Arduino pitch detection in realtime (using autocorrelation and peak detection)

Hello,

I'm trying to edit the code below to make it work for an analog signal from a microphone. The goal is to detect the fundamental frequency in realtime using autocorrelation and peak detection. I'm expecting multiple harmonics, that is why i'm using this algorithm and not a frequencycounter for example. I'm encountering a number of problems:

Due to the fact that this code is using the datatype unsigned char (the rawData array), i'm not sure how to implement readings from the analog port. How do i adjust the code to make it work for analog values?
Next to that, i've noticed that the array uses a lot of memory. I'd like to know if there is a way to handle individual values, instead of saving them all to an array first. I've tried to fill the array with analog values devided by 4, and also added some code to start recording when a certain level is reached. These changes were not succesfull.

The code was written by akellyirl and revised by robtillaart. I'm an engineering student and have basic knowledge about programming Arduino and maths concerning pitch detection. Please have a look at the code below and thank you in advance.

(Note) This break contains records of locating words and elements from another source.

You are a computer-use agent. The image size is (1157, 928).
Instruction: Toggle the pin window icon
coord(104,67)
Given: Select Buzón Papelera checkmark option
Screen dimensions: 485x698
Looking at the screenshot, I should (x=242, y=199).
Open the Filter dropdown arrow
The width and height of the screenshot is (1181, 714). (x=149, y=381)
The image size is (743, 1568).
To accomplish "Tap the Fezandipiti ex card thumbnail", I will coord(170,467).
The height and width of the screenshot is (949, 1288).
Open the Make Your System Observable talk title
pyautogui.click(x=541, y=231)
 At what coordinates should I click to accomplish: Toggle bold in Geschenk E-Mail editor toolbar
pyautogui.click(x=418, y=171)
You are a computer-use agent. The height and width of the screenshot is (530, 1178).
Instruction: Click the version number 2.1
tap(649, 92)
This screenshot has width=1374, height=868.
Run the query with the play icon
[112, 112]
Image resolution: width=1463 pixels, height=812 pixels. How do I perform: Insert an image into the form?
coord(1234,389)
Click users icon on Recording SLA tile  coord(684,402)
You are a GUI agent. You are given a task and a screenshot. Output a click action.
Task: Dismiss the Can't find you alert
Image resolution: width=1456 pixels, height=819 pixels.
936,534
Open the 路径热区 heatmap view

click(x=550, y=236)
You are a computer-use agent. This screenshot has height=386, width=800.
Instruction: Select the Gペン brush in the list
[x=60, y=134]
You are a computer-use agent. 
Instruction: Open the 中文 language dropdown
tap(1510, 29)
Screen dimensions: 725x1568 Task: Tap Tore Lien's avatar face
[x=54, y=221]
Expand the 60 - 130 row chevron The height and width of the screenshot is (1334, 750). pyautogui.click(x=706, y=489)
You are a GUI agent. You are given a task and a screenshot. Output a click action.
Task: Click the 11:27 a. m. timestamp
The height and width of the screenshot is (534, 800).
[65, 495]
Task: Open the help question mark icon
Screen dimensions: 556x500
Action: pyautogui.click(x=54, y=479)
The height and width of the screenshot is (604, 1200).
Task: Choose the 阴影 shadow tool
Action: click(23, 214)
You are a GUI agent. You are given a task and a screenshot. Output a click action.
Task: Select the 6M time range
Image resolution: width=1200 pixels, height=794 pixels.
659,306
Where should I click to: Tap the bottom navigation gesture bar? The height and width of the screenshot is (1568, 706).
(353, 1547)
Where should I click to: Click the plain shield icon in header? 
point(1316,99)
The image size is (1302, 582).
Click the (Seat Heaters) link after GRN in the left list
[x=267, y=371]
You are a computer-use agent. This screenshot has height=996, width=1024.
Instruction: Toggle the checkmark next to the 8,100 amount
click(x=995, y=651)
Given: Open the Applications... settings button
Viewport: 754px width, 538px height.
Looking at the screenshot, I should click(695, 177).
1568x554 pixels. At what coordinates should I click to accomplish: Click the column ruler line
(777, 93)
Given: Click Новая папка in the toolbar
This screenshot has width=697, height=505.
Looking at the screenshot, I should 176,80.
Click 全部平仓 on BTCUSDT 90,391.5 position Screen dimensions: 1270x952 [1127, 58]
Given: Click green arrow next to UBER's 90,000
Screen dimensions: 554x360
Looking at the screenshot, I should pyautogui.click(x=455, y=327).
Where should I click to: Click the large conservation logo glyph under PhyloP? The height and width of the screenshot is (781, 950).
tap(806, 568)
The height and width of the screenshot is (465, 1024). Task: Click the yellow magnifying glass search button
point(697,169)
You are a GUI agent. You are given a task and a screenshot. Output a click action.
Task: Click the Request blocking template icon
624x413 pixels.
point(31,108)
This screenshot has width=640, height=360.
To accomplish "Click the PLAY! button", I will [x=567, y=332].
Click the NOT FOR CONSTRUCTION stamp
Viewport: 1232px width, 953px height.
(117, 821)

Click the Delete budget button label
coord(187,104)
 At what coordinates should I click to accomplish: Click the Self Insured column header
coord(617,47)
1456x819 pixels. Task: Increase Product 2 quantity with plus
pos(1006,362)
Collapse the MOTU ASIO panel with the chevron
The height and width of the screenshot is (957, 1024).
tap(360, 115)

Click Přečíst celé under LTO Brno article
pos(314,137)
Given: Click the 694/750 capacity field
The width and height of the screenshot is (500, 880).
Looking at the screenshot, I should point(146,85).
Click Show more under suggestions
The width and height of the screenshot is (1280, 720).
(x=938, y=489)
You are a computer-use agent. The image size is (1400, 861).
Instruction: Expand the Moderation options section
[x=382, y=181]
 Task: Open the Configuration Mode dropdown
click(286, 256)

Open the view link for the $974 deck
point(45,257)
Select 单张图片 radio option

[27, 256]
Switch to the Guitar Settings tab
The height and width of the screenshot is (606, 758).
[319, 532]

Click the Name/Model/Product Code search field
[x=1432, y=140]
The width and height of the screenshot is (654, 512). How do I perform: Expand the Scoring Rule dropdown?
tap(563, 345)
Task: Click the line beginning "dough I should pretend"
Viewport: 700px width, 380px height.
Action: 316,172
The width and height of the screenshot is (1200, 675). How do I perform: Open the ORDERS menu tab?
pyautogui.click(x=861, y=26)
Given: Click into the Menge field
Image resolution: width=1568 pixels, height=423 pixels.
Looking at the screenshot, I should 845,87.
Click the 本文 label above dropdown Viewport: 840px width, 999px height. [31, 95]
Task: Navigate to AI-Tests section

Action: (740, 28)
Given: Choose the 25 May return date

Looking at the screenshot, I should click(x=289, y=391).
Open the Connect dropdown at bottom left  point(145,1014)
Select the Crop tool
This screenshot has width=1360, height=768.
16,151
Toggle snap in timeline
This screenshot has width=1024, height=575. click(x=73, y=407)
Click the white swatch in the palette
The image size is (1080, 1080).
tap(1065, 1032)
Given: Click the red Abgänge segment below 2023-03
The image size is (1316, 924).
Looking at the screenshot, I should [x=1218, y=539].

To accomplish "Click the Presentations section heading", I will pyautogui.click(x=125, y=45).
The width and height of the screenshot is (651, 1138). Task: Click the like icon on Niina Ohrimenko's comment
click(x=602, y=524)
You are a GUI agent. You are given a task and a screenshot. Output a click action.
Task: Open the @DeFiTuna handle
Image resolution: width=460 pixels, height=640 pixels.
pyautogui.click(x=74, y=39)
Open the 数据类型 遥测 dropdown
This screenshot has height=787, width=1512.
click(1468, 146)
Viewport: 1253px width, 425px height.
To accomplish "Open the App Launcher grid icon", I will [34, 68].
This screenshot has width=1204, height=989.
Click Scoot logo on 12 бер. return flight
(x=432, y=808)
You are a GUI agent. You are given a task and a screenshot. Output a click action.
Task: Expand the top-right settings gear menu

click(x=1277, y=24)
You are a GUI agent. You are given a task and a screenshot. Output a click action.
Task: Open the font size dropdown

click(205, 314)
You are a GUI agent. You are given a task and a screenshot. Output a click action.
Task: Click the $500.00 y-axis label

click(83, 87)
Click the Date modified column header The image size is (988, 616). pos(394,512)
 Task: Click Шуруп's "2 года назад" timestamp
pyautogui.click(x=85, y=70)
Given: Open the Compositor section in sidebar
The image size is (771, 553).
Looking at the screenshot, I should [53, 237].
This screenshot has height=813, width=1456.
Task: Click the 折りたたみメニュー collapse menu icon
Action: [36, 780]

I've also attached the link to the original topic:
https://forum.arduino.cc/index.php?topic=195085.0

//    FILE: frequencyDSP.ino
//  AUTHOR: rob tillaart (org version akellyirl)
// VERSION: 0.1.03
// PURPOSE: frequency analysis using DSP
//    DATE: 2013-10-27
//     URL: http://www.instructables.com/id/Reliable-Frequency-Detection-Using-DSP-Techniques

#include "sample.h"

void setup()
{
  Serial.begin(115200);
  Serial.println("FrequencyDSP");
  Serial.println("------------");

  uint32_t start = millis();
  float fr = autoCorrelateFrequency(rawData, sizeof(rawData), 22050);
  uint32_t stop = millis();

  Serial.print("freq:\t");
  Serial.println(fr);
  Serial.print("time:\t");
  Serial.println(stop - start);
}

void loop()
{
}

float autoCorrelateFrequency(char * sample, int len, float sampleFreq)
{
  long sum = 0;
  long sum_old = 0;
  int thresh = 0;
  byte pd_state = 0;
  int period = 0;  // 0 results in inf

  // Autocorrelation
  for (int i=0; i < len && (pd_state != 3); i++)
  {
    sum_old = sum;
    sum = 0;

    for (int k=0; k <len-i; k++)
    {
      sum += (rawData[k]) * (rawData[k+i]);
    }
    sum /= 256;

    // Peak Detect State Machine
    // 0: initial, set threshold
    // 1: detect positive slope
    // 2: detect negative slope
    // 3: peak found
    if (pd_state == 0)
    {
      thresh = sum / 2;
      pd_state = 1;
    }
    else if (pd_state == 1 && (sum > thresh) && (sum - sum_old) > 0)
    {
      pd_state = 2;
    }
    else if (pd_state == 2 && (sum - sum_old) <= 0)
    {
      period = i;
      pd_state = 3;
    }
  }

  return sampleFreq/period;
}

Hello again,

Some extra information that could be usefull. I'm using the Arduino Uno and the microphone is a simple MAX9812 mic with a fixed gain of 20 dB.

Greetings,
Bart

The analog examples in the IDE show you exactly how to implement an analog input.

Paul

I'd like to know if there is a way to handle individual values, instead of saving them all to an array first.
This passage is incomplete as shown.